Las respuestas que no encontraba a esa corriente de simpatía que siento por Lange, exceden la felicidad que puede darnos una medalla. También a la construcción de sentido que de ella hacen los medios masivos. La historia del deporte argentino se nutrió siempre de victorias como ésta para reafirmar su propia épica. Pero a esta altura me queda muy claro que compartimos más cosas que un oro con el gran timonel. Me identifico desde otro lado.

Somos de la misma generación. Tengo mellizos como él (Gabi y Thiago) y tres varones más (Mariano, Santiago y Emiliano).
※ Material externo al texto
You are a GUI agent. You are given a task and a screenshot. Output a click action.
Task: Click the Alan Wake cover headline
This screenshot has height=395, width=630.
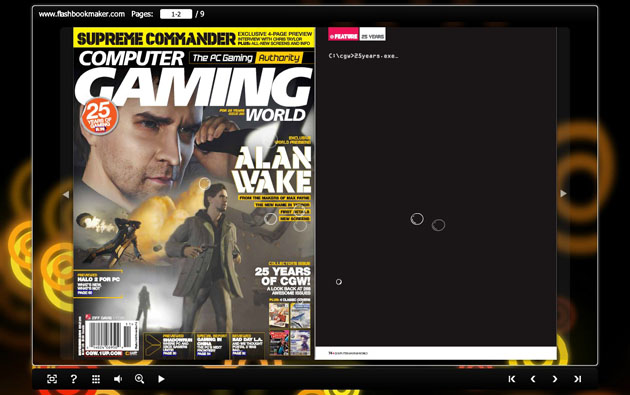272,170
Se me pinchó un pulmón a los 54 –en mi caso el derecho– por un neumotórax espontáneo, típica patología de deportistas jóvenes, altos y flacos. Una rareza de la edad que puede parecer tan extraña como el tumor de un deportista de elite que nunca fumó (el caso de Lange). Compartimos el mismo amor por el deporte. Pero a diferencia de este gran navegante, siempre lo viví desde afuera como periodista porque nunca me dio el cuero para practicarlo con destreza a un nivel destacable. Escribir hoy sobre su pericia náutica o hacerlo sobre cómo superó su enfermedad, es un estímulo entre tantas miserias que rodean a la maquinaria deportiva.

Del medallista olímpico, la mejor frase se la leí a su propia compañera de regatas: “es uno de los mejores timoneles del mundo y una, navegando con él, siempre está tranquila”. Eso es lo que transmite Lange. Un hombre con el que es fácil identificarse en su esfuerzo por superar la adversidad. Un ejemplo de nuestro mejor deporte más allá de la medalla bien merecida que cuelga sobre su pecho.